Saint-Jacques Cathedral (Cathédrale Saint-Jacques) was the Roman Catholic cathedral in Montreal from 1825 to '52, named for St. James the Greater. From 1825 to '36, it was the seat of the auxiliary bishop of Quebec in Montreal. With the creation of the Roman Catholic Diocese of Montreal in 1836, it became the cathedral of the new diocese.

==History==
Built at the corner of Saint-Denis and Sainte-Catherine streets, it was the city's first purpose-built cathedral. Its construction started in 1822 and its cornerstone was blessed on May 22, 1823. It was consecrated on September 22, 1825. The cathedral and the diocesan building were destroyed in the Great Fire of July 9, 1852, along with 1,200 other buildings.
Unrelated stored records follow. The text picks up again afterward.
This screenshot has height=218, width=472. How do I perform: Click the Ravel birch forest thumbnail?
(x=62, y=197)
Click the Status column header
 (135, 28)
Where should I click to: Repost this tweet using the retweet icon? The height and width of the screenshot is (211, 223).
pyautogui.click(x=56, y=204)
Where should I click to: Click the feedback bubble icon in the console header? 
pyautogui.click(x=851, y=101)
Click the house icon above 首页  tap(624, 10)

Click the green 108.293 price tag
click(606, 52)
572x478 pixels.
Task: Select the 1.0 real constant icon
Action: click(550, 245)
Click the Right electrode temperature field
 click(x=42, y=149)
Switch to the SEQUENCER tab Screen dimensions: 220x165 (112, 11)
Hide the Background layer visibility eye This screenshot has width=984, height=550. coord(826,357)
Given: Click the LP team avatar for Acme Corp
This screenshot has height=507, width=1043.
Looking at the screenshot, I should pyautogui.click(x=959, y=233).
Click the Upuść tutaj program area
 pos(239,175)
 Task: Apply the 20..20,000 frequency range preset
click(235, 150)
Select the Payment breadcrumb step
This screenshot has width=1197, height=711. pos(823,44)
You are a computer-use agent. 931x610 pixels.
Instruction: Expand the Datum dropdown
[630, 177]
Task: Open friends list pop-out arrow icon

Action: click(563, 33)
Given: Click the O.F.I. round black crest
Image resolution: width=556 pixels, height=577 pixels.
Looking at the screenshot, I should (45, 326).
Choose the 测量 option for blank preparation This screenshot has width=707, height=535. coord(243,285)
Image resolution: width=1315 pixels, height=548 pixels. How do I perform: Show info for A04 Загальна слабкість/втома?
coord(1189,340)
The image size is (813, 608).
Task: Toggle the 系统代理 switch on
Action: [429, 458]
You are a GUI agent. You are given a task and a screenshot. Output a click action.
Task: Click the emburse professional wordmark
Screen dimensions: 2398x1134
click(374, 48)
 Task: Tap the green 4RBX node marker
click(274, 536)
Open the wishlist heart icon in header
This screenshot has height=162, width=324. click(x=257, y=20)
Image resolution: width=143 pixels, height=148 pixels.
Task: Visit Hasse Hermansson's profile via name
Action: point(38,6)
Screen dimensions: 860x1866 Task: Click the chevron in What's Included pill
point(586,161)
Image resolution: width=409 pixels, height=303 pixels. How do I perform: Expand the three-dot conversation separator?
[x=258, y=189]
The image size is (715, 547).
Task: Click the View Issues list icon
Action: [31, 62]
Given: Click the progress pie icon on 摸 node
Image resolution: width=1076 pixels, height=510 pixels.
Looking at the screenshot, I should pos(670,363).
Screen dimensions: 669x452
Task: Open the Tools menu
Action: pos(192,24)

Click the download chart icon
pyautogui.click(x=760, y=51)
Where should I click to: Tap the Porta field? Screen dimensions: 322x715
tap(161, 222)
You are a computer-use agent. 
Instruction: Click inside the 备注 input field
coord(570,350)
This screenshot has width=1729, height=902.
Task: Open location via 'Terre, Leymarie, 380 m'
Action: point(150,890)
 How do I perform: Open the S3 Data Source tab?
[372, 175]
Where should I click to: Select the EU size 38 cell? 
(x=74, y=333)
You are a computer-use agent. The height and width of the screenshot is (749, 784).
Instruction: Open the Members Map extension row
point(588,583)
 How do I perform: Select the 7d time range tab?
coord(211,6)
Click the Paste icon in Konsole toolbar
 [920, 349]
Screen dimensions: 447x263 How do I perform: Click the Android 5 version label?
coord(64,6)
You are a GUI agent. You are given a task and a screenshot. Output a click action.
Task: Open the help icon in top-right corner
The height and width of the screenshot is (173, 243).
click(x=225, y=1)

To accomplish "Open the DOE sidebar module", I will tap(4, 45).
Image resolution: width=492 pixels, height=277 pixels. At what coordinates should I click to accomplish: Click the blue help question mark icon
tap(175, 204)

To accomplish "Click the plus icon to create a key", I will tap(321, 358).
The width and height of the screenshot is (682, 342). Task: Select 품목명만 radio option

At this point the diocese moved temporarily to the nearby chapel of the Sisters of Providence, before finally moving to a chapel on the current site of Mary, Queen of the World Cathedral, built in 1894, which is also dedicated to St. James.

The church was rebuilt by architect John Ostell for the Society of Saint-Sulpice as a parish church, and consecrated in 1857. It burned down the next year. It was rebuilt by Victor Bourgeau by 1860, with an 85-metre spire added in 1876, a golden weathervane in 1905, and a transept in 1889. It was burned out yet again in 1933 and quickly repaired by French monk and architect Paul Bellot. Its congregation's numbers seriously declining, the church was almost closed in 1965, but instead was designated as a pilgrimage centre and official Christian church of Expo 67. Uniquely, the church was connected directly to Berri–De Montigny metro station (today Berri–UQAM) by an underground city connection.

The patched-together building was purchased in 1973 by the Université du Québec à Montréal, and was demolished except for the spire and transept, classified as historic monuments. They were integrated into the university's Pavillon Judith-Jasmin.